THE TASK: Below are some entries; set them all down exactly.

ENTRIES SUPPLIED:

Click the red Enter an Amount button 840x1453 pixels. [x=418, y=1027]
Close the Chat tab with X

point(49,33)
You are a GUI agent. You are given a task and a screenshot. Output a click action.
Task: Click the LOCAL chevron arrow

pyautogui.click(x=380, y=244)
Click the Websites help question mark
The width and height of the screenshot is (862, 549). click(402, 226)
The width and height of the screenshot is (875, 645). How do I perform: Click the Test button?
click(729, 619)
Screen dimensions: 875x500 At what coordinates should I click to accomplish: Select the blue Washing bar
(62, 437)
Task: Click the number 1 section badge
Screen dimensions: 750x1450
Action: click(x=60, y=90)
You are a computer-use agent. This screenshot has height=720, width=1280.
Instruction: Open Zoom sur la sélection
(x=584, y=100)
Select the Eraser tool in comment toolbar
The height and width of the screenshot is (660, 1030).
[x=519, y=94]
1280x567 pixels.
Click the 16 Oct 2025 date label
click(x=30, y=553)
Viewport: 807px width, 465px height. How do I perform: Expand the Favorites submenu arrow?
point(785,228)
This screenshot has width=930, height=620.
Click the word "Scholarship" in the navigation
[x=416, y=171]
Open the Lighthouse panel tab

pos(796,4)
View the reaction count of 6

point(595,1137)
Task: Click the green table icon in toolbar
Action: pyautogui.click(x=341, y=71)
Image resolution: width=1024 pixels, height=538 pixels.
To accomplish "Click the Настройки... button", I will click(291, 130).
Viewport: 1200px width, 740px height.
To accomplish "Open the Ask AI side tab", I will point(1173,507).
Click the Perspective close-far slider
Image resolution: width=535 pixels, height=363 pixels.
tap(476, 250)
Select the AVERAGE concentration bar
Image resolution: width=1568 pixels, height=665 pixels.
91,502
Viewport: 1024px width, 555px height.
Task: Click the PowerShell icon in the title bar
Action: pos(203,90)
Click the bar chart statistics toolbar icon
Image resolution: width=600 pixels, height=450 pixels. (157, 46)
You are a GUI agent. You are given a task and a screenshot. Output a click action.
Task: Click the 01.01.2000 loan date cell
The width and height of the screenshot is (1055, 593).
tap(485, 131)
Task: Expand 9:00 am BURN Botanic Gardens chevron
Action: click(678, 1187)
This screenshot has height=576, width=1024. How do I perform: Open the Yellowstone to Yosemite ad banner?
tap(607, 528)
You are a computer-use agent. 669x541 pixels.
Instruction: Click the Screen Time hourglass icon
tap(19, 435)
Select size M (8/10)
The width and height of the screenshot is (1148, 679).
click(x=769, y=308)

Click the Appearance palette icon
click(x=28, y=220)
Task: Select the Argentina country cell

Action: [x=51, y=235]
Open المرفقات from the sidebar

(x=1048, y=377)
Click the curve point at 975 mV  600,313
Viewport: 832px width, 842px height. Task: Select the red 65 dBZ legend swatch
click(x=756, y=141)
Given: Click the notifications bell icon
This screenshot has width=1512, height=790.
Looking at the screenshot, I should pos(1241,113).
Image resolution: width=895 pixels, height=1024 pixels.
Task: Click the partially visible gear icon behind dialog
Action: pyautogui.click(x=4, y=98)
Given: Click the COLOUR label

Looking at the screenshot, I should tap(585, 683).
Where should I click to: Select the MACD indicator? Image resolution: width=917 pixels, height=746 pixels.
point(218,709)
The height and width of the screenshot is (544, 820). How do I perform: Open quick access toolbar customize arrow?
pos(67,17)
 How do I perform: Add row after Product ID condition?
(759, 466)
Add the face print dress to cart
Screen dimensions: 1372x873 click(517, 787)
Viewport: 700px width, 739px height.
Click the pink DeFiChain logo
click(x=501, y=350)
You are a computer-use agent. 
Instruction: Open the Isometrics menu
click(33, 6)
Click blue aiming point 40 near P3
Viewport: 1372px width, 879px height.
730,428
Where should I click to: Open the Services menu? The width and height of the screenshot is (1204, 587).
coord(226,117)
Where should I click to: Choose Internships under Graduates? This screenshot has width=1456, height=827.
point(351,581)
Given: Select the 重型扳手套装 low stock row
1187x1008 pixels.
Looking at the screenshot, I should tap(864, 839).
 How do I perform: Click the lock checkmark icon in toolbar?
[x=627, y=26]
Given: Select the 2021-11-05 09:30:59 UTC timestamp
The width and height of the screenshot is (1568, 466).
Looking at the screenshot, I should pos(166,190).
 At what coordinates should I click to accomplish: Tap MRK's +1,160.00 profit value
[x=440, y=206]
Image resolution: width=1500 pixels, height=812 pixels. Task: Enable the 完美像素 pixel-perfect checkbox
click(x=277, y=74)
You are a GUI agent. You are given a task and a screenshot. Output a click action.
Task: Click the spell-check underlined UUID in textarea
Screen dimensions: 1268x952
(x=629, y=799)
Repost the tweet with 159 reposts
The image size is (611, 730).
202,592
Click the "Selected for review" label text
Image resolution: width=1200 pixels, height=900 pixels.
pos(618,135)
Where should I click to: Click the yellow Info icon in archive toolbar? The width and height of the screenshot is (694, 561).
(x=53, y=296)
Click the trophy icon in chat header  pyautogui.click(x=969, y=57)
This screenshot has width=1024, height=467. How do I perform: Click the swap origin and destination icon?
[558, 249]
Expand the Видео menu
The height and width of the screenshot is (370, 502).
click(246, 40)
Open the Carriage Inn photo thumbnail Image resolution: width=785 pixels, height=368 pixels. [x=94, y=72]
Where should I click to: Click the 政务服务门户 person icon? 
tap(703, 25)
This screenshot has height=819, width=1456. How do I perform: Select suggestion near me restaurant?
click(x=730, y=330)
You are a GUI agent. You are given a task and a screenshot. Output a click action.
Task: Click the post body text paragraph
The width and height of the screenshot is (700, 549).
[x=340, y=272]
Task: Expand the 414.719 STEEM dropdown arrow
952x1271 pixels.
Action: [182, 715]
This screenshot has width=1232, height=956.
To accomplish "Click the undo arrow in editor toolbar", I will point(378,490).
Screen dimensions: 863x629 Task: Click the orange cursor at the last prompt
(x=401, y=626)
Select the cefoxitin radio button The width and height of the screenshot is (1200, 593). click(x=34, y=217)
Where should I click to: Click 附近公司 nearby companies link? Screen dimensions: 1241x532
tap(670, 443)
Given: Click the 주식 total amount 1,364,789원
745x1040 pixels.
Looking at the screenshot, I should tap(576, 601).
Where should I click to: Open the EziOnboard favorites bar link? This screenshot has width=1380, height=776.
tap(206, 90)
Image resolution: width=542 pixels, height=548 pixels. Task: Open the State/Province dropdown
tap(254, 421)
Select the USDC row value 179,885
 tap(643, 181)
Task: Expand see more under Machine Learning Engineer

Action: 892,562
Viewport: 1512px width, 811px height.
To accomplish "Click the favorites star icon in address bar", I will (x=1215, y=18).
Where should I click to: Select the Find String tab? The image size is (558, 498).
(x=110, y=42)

ANSWER TO THIS TASK:
Click the red Enter an Amount button 840x1453 pixels. [x=418, y=1027]
Close the Chat tab with X

point(49,33)
You are a GUI agent. You are given a task and a screenshot. Output a click action.
Task: Click the LOCAL chevron arrow

pyautogui.click(x=380, y=244)
Click the Websites help question mark
The width and height of the screenshot is (862, 549). click(402, 226)
The width and height of the screenshot is (875, 645). How do I perform: Click the Test button?
click(729, 619)
Screen dimensions: 875x500 At what coordinates should I click to accomplish: Select the blue Washing bar
(62, 437)
Task: Click the number 1 section badge
Screen dimensions: 750x1450
Action: click(x=60, y=90)
You are a computer-use agent. This screenshot has height=720, width=1280.
Instruction: Open Zoom sur la sélection
(x=584, y=100)
Select the Eraser tool in comment toolbar
The height and width of the screenshot is (660, 1030).
[x=519, y=94]
1280x567 pixels.
Click the 16 Oct 2025 date label
click(x=30, y=553)
Viewport: 807px width, 465px height. How do I perform: Expand the Favorites submenu arrow?
point(785,228)
This screenshot has width=930, height=620.
Click the word "Scholarship" in the navigation
[x=416, y=171]
Open the Lighthouse panel tab

pos(796,4)
View the reaction count of 6

point(595,1137)
Task: Click the green table icon in toolbar
Action: pyautogui.click(x=341, y=71)
Image resolution: width=1024 pixels, height=538 pixels.
To accomplish "Click the Настройки... button", I will click(291, 130).
Viewport: 1200px width, 740px height.
To accomplish "Open the Ask AI side tab", I will point(1173,507).
Click the Perspective close-far slider
Image resolution: width=535 pixels, height=363 pixels.
tap(476, 250)
Select the AVERAGE concentration bar
Image resolution: width=1568 pixels, height=665 pixels.
91,502
Viewport: 1024px width, 555px height.
Task: Click the PowerShell icon in the title bar
Action: pos(203,90)
Click the bar chart statistics toolbar icon
Image resolution: width=600 pixels, height=450 pixels. (157, 46)
You are a GUI agent. You are given a task and a screenshot. Output a click action.
Task: Click the 01.01.2000 loan date cell
The width and height of the screenshot is (1055, 593).
tap(485, 131)
Task: Expand 9:00 am BURN Botanic Gardens chevron
Action: click(678, 1187)
This screenshot has height=576, width=1024. How do I perform: Open the Yellowstone to Yosemite ad banner?
tap(607, 528)
You are a computer-use agent. 669x541 pixels.
Instruction: Click the Screen Time hourglass icon
tap(19, 435)
Select size M (8/10)
The width and height of the screenshot is (1148, 679).
click(x=769, y=308)

Click the Appearance palette icon
click(x=28, y=220)
Task: Select the Argentina country cell

Action: [x=51, y=235]
Open المرفقات from the sidebar

(x=1048, y=377)
Click the curve point at 975 mV  600,313
Viewport: 832px width, 842px height. Task: Select the red 65 dBZ legend swatch
click(x=756, y=141)
Given: Click the notifications bell icon
This screenshot has width=1512, height=790.
Looking at the screenshot, I should pos(1241,113).
Image resolution: width=895 pixels, height=1024 pixels.
Task: Click the partially visible gear icon behind dialog
Action: pyautogui.click(x=4, y=98)
Given: Click the COLOUR label

Looking at the screenshot, I should tap(585, 683).
Where should I click to: Select the MACD indicator? Image resolution: width=917 pixels, height=746 pixels.
point(218,709)
The height and width of the screenshot is (544, 820). How do I perform: Open quick access toolbar customize arrow?
pos(67,17)
 How do I perform: Add row after Product ID condition?
(759, 466)
Add the face print dress to cart
Screen dimensions: 1372x873 click(517, 787)
Viewport: 700px width, 739px height.
Click the pink DeFiChain logo
click(x=501, y=350)
You are a computer-use agent. 
Instruction: Open the Isometrics menu
click(33, 6)
Click blue aiming point 40 near P3
Viewport: 1372px width, 879px height.
730,428
Where should I click to: Open the Services menu? The width and height of the screenshot is (1204, 587).
coord(226,117)
Where should I click to: Choose Internships under Graduates? This screenshot has width=1456, height=827.
point(351,581)
Given: Select the 重型扳手套装 low stock row
1187x1008 pixels.
Looking at the screenshot, I should tap(864, 839).
 How do I perform: Click the lock checkmark icon in toolbar?
[x=627, y=26]
Given: Select the 2021-11-05 09:30:59 UTC timestamp
The width and height of the screenshot is (1568, 466).
Looking at the screenshot, I should pos(166,190).
 At what coordinates should I click to accomplish: Tap MRK's +1,160.00 profit value
[x=440, y=206]
Image resolution: width=1500 pixels, height=812 pixels. Task: Enable the 完美像素 pixel-perfect checkbox
click(x=277, y=74)
You are a GUI agent. You are given a task and a screenshot. Output a click action.
Task: Click the spell-check underlined UUID in textarea
Screen dimensions: 1268x952
(x=629, y=799)
Repost the tweet with 159 reposts
The image size is (611, 730).
202,592
Click the "Selected for review" label text
Image resolution: width=1200 pixels, height=900 pixels.
pos(618,135)
Where should I click to: Click the yellow Info icon in archive toolbar? The width and height of the screenshot is (694, 561).
(x=53, y=296)
Click the trophy icon in chat header  pyautogui.click(x=969, y=57)
This screenshot has width=1024, height=467. How do I perform: Click the swap origin and destination icon?
[558, 249]
Expand the Видео menu
The height and width of the screenshot is (370, 502).
click(246, 40)
Open the Carriage Inn photo thumbnail Image resolution: width=785 pixels, height=368 pixels. [x=94, y=72]
Where should I click to: Click the 政务服务门户 person icon? 
tap(703, 25)
This screenshot has height=819, width=1456. How do I perform: Select suggestion near me restaurant?
click(x=730, y=330)
You are a GUI agent. You are given a task and a screenshot. Output a click action.
Task: Click the post body text paragraph
The width and height of the screenshot is (700, 549).
[x=340, y=272]
Task: Expand the 414.719 STEEM dropdown arrow
952x1271 pixels.
Action: [182, 715]
This screenshot has width=1232, height=956.
To accomplish "Click the undo arrow in editor toolbar", I will point(378,490).
Screen dimensions: 863x629 Task: Click the orange cursor at the last prompt
(x=401, y=626)
Select the cefoxitin radio button The width and height of the screenshot is (1200, 593). click(x=34, y=217)
Where should I click to: Click 附近公司 nearby companies link? Screen dimensions: 1241x532
tap(670, 443)
Given: Click the 주식 total amount 1,364,789원
745x1040 pixels.
Looking at the screenshot, I should tap(576, 601).
Where should I click to: Open the EziOnboard favorites bar link? This screenshot has width=1380, height=776.
tap(206, 90)
Image resolution: width=542 pixels, height=548 pixels. Task: Open the State/Province dropdown
tap(254, 421)
Select the USDC row value 179,885
 tap(643, 181)
Task: Expand see more under Machine Learning Engineer

Action: 892,562
Viewport: 1512px width, 811px height.
To accomplish "Click the favorites star icon in address bar", I will (x=1215, y=18).
Where should I click to: Select the Find String tab? The image size is (558, 498).
(x=110, y=42)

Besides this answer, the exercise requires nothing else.